Why use domain events?

Nota bene: this instalment in the Ports and Adapters with Command Handlers series is code-heavy, and isn't going to make much sense unless you've read the previous parts:

Okay, so we have a basic skeleton for an application and we can add new issues into the database, then fetch them from a Flask API. So far, though, we don't have any domain logic at all. All we have is a whole bunch of complicated crap where we could just have a tiny Django app. Let's work through some more use-cases and start to flesh things out.

Back to our domain expert:

So when we've added a reported issue to the issue log, what happens next?

Well we need to triage the problem and decide how urgent it is. Then we might assign it to a particular engineer, or we might leave it on the queue to be picked up by anyone.

Wait, the queue? I thought you had an issue log, are they the same thing, or is there a difference?

Oh, yes. The issue log is just a record of all the issues we have received, but we work from the queue.

I see, and how do things get into the queue?

We triage the new items in the issue log to decide how urgent they are, and what categories they should be in. When we know how to categorise them, and how urgent they are, we treat the issues as a queue, and work through them in priority order.

This is because users always set things to "Extremely urgent"?

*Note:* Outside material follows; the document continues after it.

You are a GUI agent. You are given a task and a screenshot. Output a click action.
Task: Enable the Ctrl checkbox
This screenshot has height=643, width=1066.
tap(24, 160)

Yeah, it's just easier for us to triage the issues ourselves.

And what does that actually mean, like, do you just read the ticket and say "oh, this is 5 important, and it's in the broken mouse category"?

Mmmm... more or less, sometimes we need to ask more questions from the user so we'll email them, or call them. Most things are first-come, first-served, but occasionally someone needs a fix before they can go to a meeting or something.

So you email the user to get more information, or you call them up, and then you use that information to assess the priority of the issue - sorry triage the issue, and work what category it should go in... what do the categories achieve? Why categorise?

Partly for reporting, so we can see what stuff is taking up the most time, or if there are clusters of similar problems on a particular batch of laptops for example. Mostly because different engineers have different skills, like if you have a problem with the Active Directory domain, then you should send that to Barry, or if it's an Exchange problem, then George can sort it out, and Mike has the equipment log so he can give you a temporary laptop and so on, and so on.

Okay, and where do I find this "queue"?

Your customer grins and gestures at the wall where a large whiteboard is covered in post-its and stickers of different colours.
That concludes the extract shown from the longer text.